▸ **PROVIDED INFORMATION**:
— START —
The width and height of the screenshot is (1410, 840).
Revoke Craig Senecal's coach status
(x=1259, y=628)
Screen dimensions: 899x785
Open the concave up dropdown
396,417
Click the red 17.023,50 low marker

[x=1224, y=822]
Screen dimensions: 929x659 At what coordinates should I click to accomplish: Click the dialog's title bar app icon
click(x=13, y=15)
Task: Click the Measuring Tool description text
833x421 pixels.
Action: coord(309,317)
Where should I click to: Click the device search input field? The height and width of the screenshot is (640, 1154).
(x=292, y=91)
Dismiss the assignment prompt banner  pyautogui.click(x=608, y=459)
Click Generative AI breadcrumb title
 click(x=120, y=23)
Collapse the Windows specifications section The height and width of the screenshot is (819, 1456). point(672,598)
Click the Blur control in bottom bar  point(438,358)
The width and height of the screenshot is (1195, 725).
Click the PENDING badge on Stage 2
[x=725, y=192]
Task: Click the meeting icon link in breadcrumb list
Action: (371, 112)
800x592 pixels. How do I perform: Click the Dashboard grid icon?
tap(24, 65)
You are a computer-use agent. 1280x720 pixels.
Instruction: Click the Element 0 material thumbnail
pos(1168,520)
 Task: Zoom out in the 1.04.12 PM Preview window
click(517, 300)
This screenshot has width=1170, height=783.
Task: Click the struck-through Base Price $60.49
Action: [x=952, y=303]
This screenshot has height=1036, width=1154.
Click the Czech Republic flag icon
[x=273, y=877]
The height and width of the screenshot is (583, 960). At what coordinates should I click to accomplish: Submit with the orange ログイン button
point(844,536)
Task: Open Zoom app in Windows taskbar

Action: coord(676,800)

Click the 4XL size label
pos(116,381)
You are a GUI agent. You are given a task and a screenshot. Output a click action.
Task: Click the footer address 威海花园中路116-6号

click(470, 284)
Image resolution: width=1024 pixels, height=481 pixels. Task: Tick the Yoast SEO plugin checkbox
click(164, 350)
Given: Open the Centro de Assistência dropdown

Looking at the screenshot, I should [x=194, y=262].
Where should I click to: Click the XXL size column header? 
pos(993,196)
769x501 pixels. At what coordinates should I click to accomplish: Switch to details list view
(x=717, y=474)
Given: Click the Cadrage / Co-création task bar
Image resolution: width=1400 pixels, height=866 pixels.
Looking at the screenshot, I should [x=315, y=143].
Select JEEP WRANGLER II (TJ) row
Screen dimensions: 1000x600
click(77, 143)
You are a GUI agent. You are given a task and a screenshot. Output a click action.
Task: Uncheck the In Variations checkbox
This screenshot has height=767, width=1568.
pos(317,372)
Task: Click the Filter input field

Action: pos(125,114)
— END —
▸ **REQUIREMENT**: Rewrite every line from the one containing "The height and width of the screenshot is (583, 960)." down to the last of these lines, replacing "checkbox" with "check box" and leaving everything else unchanged. Give only those lines.

▸ **SOLUTION TO THE PROBLEM**:
The height and width of the screenshot is (583, 960). At what coordinates should I click to accomplish: Submit with the orange ログイン button
point(844,536)
Task: Open Zoom app in Windows taskbar

Action: coord(676,800)

Click the 4XL size label
pos(116,381)
You are a GUI agent. You are given a task and a screenshot. Output a click action.
Task: Click the footer address 威海花园中路116-6号

click(470, 284)
Image resolution: width=1024 pixels, height=481 pixels. Task: Tick the Yoast SEO plugin check box
click(164, 350)
Given: Open the Centro de Assistência dropdown

Looking at the screenshot, I should [x=194, y=262].
Where should I click to: Click the XXL size column header? 
pos(993,196)
769x501 pixels. At what coordinates should I click to accomplish: Switch to details list view
(x=717, y=474)
Given: Click the Cadrage / Co-création task bar
Image resolution: width=1400 pixels, height=866 pixels.
Looking at the screenshot, I should [x=315, y=143].
Select JEEP WRANGLER II (TJ) row
Screen dimensions: 1000x600
click(77, 143)
You are a GUI agent. You are given a task and a screenshot. Output a click action.
Task: Uncheck the In Variations check box
This screenshot has height=767, width=1568.
pos(317,372)
Task: Click the Filter input field

Action: pos(125,114)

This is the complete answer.